«В конце 60-х Костя Богатырев у нас читал Рильке. Это очень важно, потому что оказалось, что, когда Костю убили, нигде не было ни одной записи, кроме моей. Моя дурацкая любительская запись – это единственное, что осталось. Причем он читал много, почти все свои переводы. Сидел на полу на кухне, у него такая была лагерная привычка, и читал».
Софья Богатырева (дочь писателя Игнатия Ивича, из книги «Серебряный век в нашем в доме» (М.: АСТ, 2019)):
«Константин Богатырев и Борис Пастернак – отдельная тема. Склонный восхищаться тем, что ему нравилось, и восхищение возгонять до космических высот, Костя Пастернака не просто любил – боготворил, преклонялся перед ним, в нарушение библейской заповеди сотворил себе кумира. Стихами, прозой, беседами о нем, телефонными звонками и встречами Кости с ним Борис Леонидович присутствовал в нашей жизни столь плотно, что не припомню, хотелось ли мне когда-нибудь снова увидеть его. Скорее тянуло спрятаться под сень любимого с отроческих лет Мандельштама…
18 октября 1958 года родился наш сын, названный именем его отца, а пятью днями позже стало известно, что Борису Пастернаку присуждена Нобелевская премия по литературе. Косте трудно было совладать с двойной радостью, а перенести тут же разразившуюся травлю кумира – почти не под силу. В эти дни Борис Леонидович часто звонил Косте, причем сетовал на то, что телефон бывал занят, как обычно случается в дни появления в доме младенца».
Константин Азадовский (из статьи «Генрих Бёлль и советские “диссиденты”», 2016):
«Обзор “диссидентских” связей Бёлля будет неполон без имени Константина Богатырева, переводчика немецкой поэзии, в прошлом – узника ГУЛАГа. Они познакомились в Москве осенью 1966 года, переписывались и встречались каждый раз, когда Бёлль приезжал в Москву. Именно Богатырев познакомил Бёлля с А. Д. Сахаровым…

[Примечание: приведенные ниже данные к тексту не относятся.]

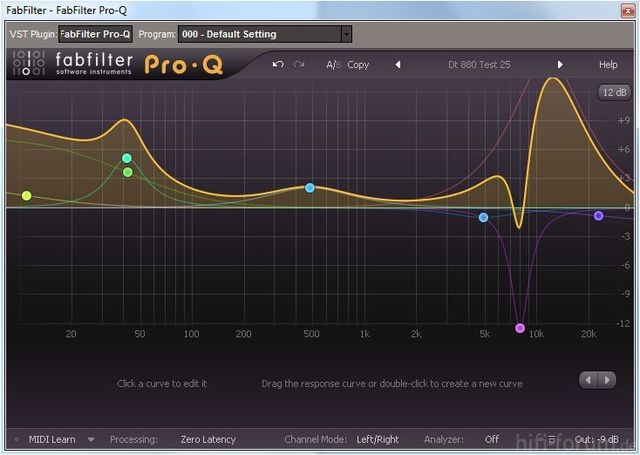Click the redo arrow icon

click(x=298, y=65)
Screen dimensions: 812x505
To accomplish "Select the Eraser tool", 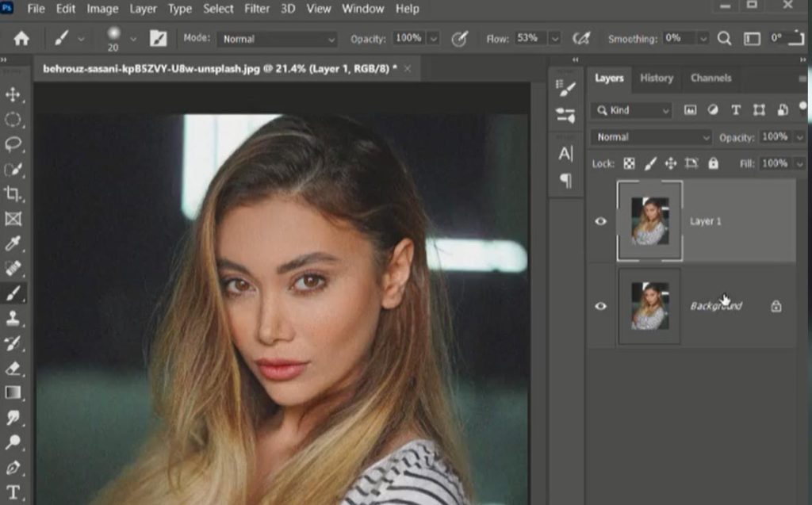I will [x=13, y=368].
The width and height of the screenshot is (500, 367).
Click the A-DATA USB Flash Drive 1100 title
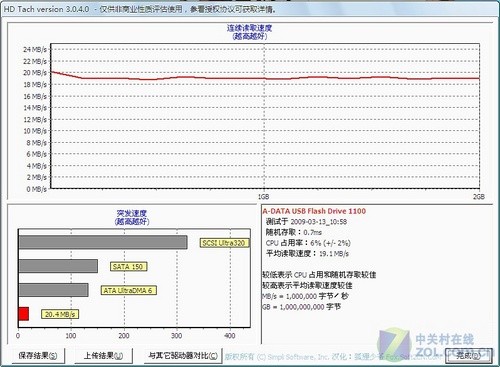314,211
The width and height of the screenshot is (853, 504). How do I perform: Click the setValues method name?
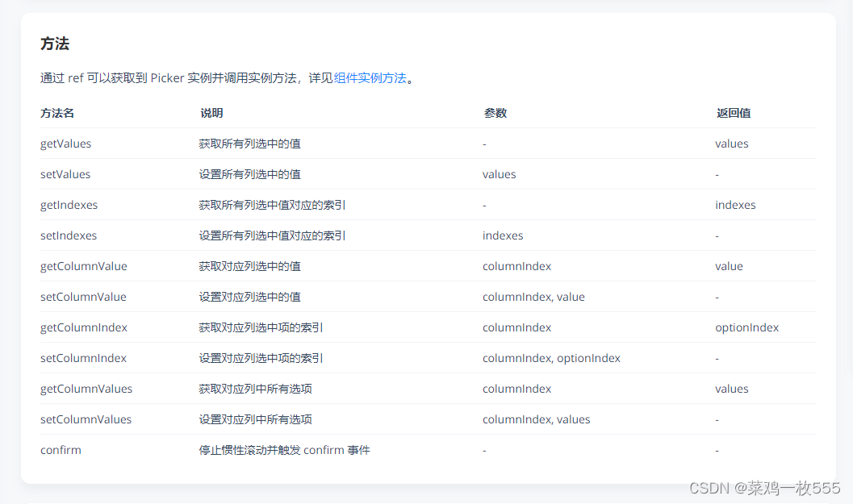(x=65, y=174)
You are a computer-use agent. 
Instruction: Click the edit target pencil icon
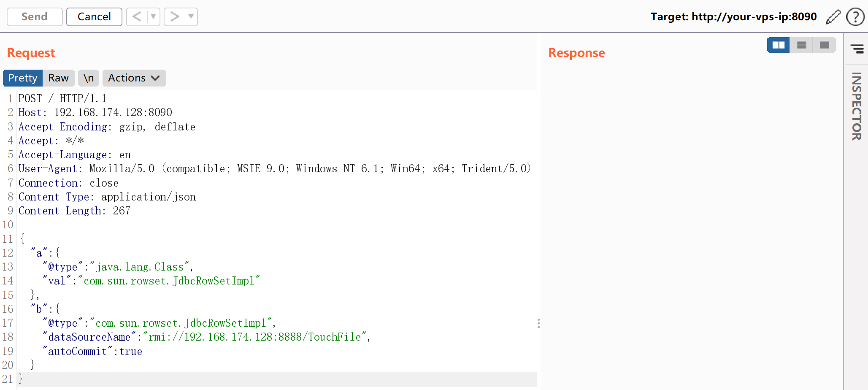click(x=833, y=17)
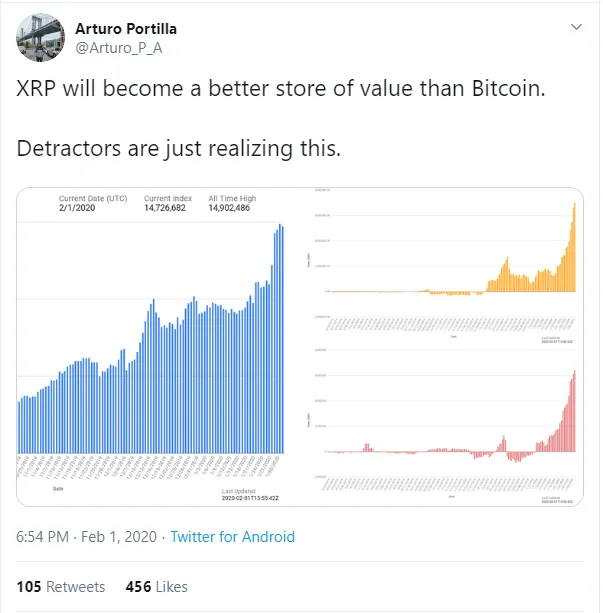
Task: Open Arturo Portilla's profile avatar
Action: coord(40,37)
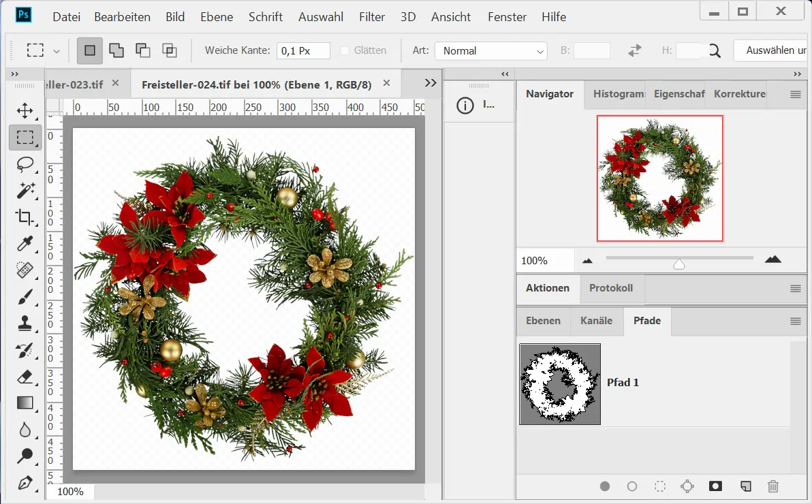Select the Eyedropper tool
Viewport: 812px width, 504px height.
pos(25,244)
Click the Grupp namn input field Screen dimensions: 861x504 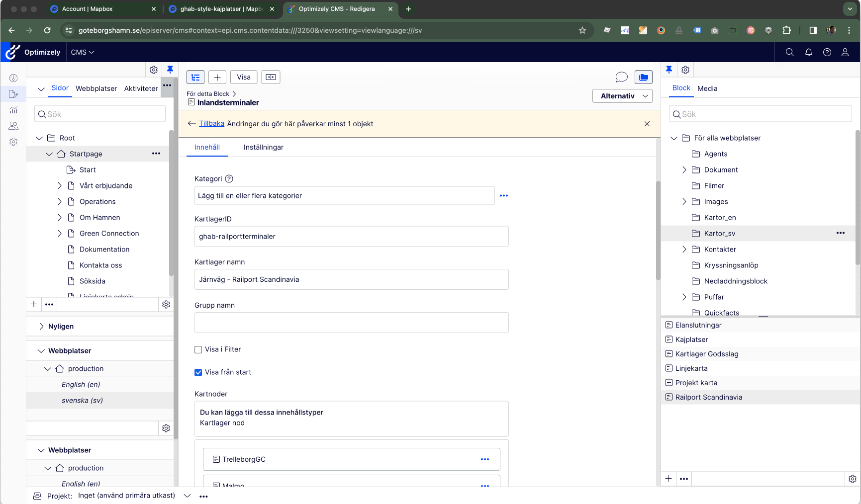click(x=351, y=323)
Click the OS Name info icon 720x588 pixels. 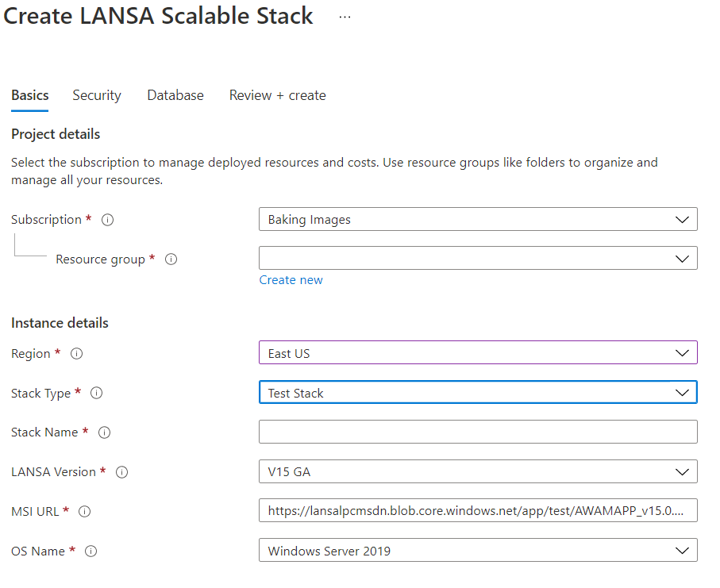coord(90,551)
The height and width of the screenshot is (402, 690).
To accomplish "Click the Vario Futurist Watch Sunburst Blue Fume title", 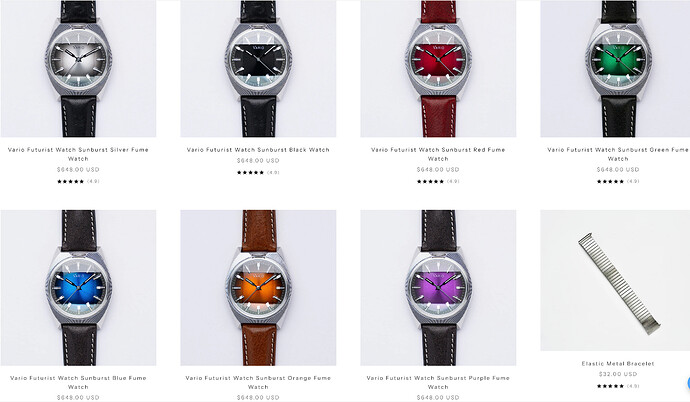I will click(x=78, y=382).
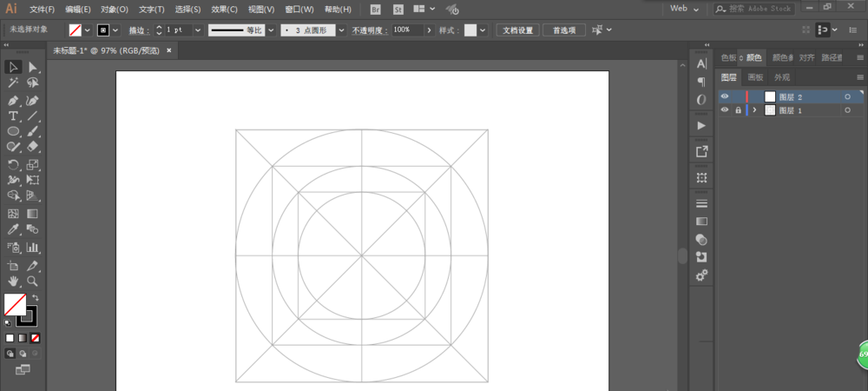Click the fill color swatch in toolbox
This screenshot has height=391, width=868.
pos(15,304)
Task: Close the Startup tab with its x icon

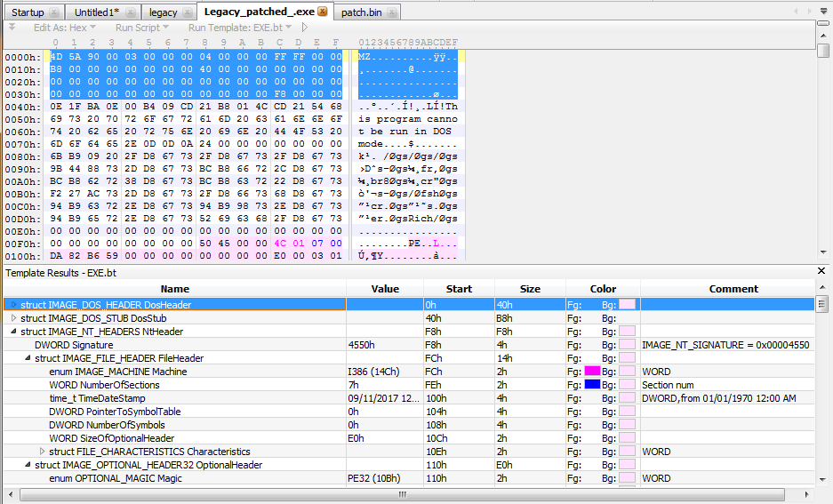Action: click(x=54, y=12)
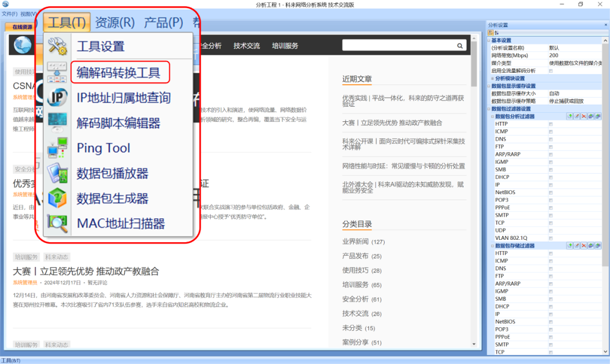This screenshot has width=610, height=364.
Task: Click the MAC地址扫描器 magnifier icon
Action: [57, 221]
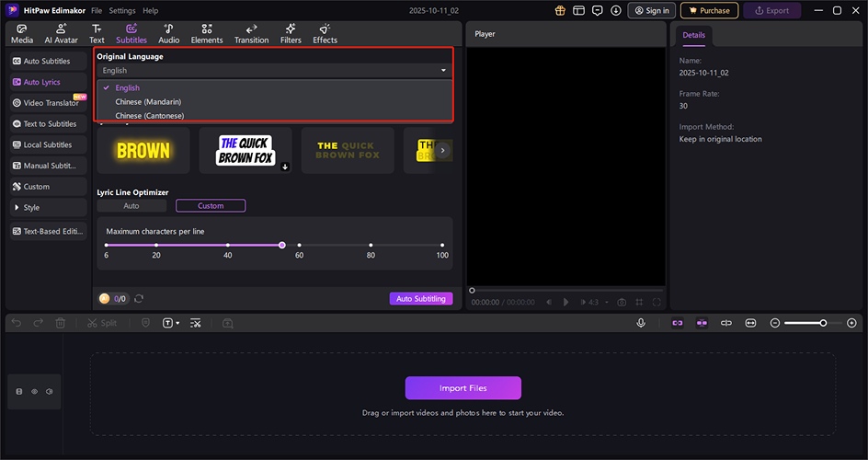Screen dimensions: 868x460
Task: Choose Chinese (Mandarin) from language list
Action: tap(148, 101)
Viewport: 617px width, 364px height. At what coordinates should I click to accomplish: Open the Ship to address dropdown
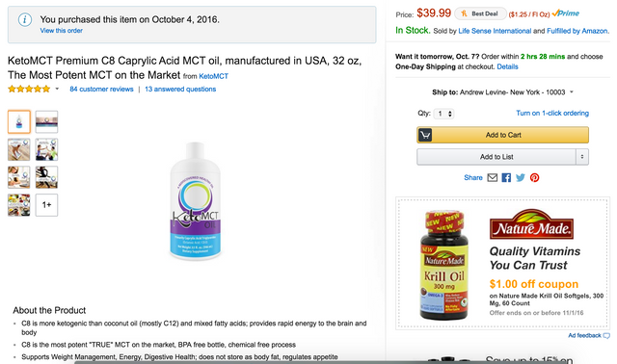click(502, 92)
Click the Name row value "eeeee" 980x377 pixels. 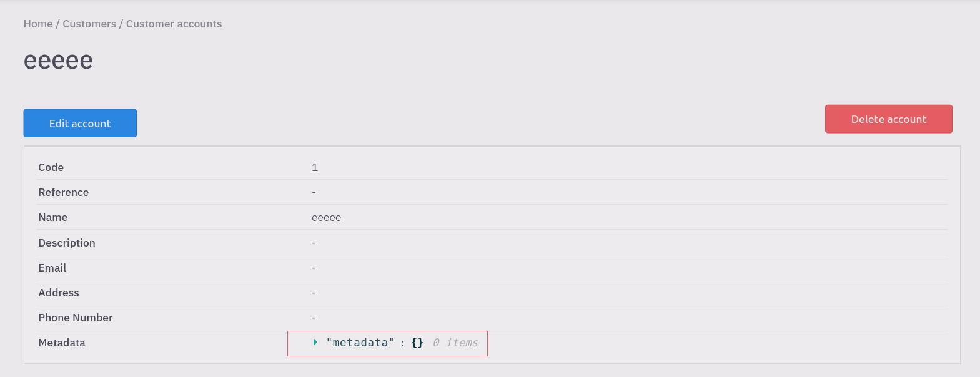click(x=326, y=217)
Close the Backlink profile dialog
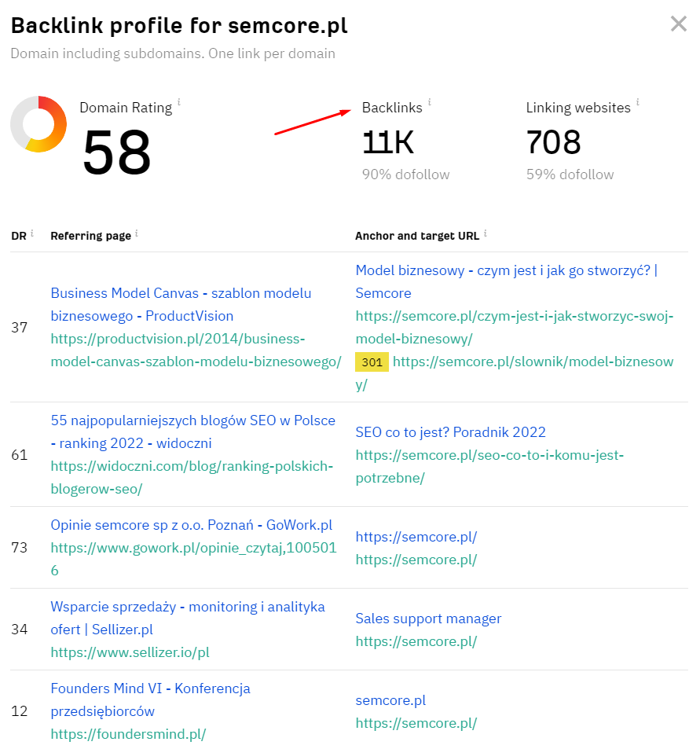This screenshot has width=700, height=749. pos(679,24)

Константин Богатырев скончался в июне 1976 года после удара по голове, нанесенного ему в подъезде московского дома у дверей его квартиры. Ни исполнители преступления, ни его заказчики до настоящего времени не известны, хотя в общественном сознании утвердилось мнение, что это была своего рода “акция устрашения” со стороны КГБ. Так, вероятно, думал и Бёлль. Насильственная смерть Богатырева глубоко поразила Генриха Бёлля, откликнувшегося на это событие сочувственной и проникновенной статьей. “Он принадлежал, – пишет Бёлль о Богатыреве, – к числу наших лучших московских друзей…”»
Сахаров:
«С самого момента ранения Богатырева очень многими стало овладевать глубокое убеждение, что Костю убил КГБ. Не случайные собутыльники (были у него и такие при его свободной и “легкой” жизни), а подосланные убийцы, по решению, сознательно и заранее принятому в кабинетах Лубянки. Какие доказательства? Зачем? Надо прямо сказать, что на оба эти вопроса нет сколько-нибудь исчерпывающих ответов. И поэтому на главный вопрос “Кто убийца?” тоже разные – хорошие и честные – люди отвечают по-разному. Даже мы с Люсей стоим тут несколько на разных позициях. Она, при отсутствии прямых доказательств вины КГБ, склонна подозревать случайную ссору с пьяными друзьями-врагами. Я же, интуитивно и собирая в уме все факты, считаю почти достоверным участие КГБ. А совсем достоверно я знаю следующее: объяснить случайными хулиганскими или преступными действиями “людей с улицы” все известные нам случаи убийств, избиений, увечий людей из нашего окружения невозможно – иначе пришлось бы признать, что преступность в СССР во много раз превышает уровень Далласа и трущоб Гонконга! Что же заставляет меня думать, что именно Константин Богатырев – одна из жертв КГБ? Он жил в писательском доме. В момент убийства постоянно дежурящая в подъезде привратница почему-то отсутствовала, а свет – был выключен. Удар по голове, явившийся причиной смерти, был нанесен, по данным экспертизы, тяжелым предметом, завернутым в материю. Это заранее подготовленное убийство, совершенное профессионалом, – опять же в полном противоречии с версией о пьяной ссоре или “мести” собутыльников. Расследование преступления было начато с большим опозданием, только когда стало неприличным его не вести, и проводилось формально, поверхностно. Не было видно никакого желания найти нить, ведущую к преступникам. Естественно, что преступники или, возможно, связанные с ними лица не были найдены. Возникает мысль, что их и не искали.